My SD found out the hard way that if she wanted to act like her dad was not needed in her life, she could go on with her bad self and live that life without any help from him. He'll give her advice, like, "Get a job," but that's it.

Aeron's picture

Well in SD's world, DH Owes her. College tuition, car insurance, medical bills.... He should Have to pay. When the court told her (or BM technically) it wasn't happening she went on FB to extol to the world about how her father had written her off. Yep, of course. All his fault. Nothing to do with the fact that SD wants no relationship, won't return emails, respond to cards or letters.... Nothing to do with not having had her phone number for 4 years. Nothing to do with no longer having her home address. Never mind the fact that she never once Asked for any help with college. Nope. All DH's fault.

robin333's picture

This sounds just like my SD . And of course, it's about money. Except in my case, skids (21 and 18) could care less about bills. Only stupid, responsible people pay those.

hereiam's picture

Well, if you are my SD, the taxpayers and BM pay her bills. So, guess who's ass she kisses? Not the taxpayers'.

robin333's picture

Of course, she kisses BM'S a**. Taxpayers can't cut her off. My SKIDS' attitude (learned from guess who) is that money should not be spent on bills and that Daddy should be forever an ATM because that's all daddy is good for.

kathc's picture

Good thing your dh has realized she's only calling for $$$ too many of them keep handing it over because they think their kids actually give a shit about them and just happen to call when they want money

Aeron's picture

We actually talked about this a few weeks ago. That yes, SD would reach out again at some point and it would be about money. DH didn't really Want to believe it, but he is an awfully smart guy. And he is thankfully not so deluded as to think SD cares about him after all the crap, the eff offs, the social media slander, bad mouthing him to the family, and her incredible nastiness around her sister's birth.

When we talked about it, he admitted it was a possibility and that he was unwilling to have a "relationship" based on him being an ATM. So thankfully, he was prepared.

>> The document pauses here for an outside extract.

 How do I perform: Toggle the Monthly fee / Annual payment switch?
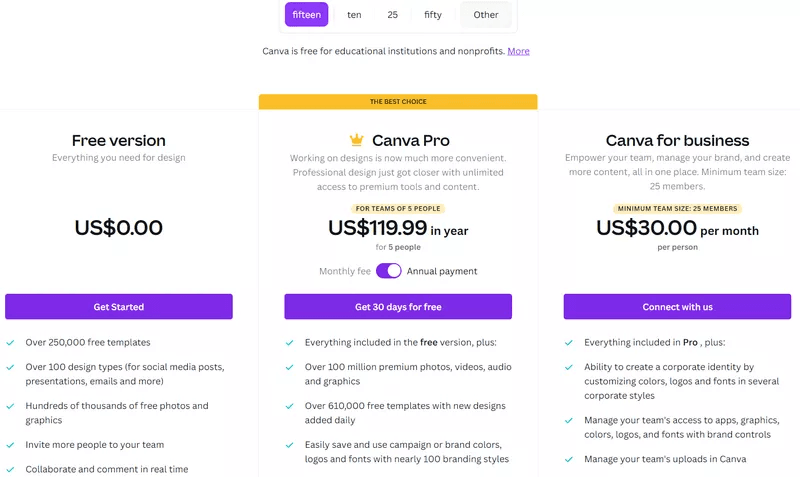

I do feel a little bad for her on some level because BM took her to the ER for every freaking sniffle so the girl is used to it and likely has No idea what her medical bills have cost all these years. Oh well, BM should have prepared her better since DH and I are so darn evil.

stepoverit's picture

She sounds like my SD. Only difference, mine is 30. I'm just lucky that she lives in the other side of the counrty.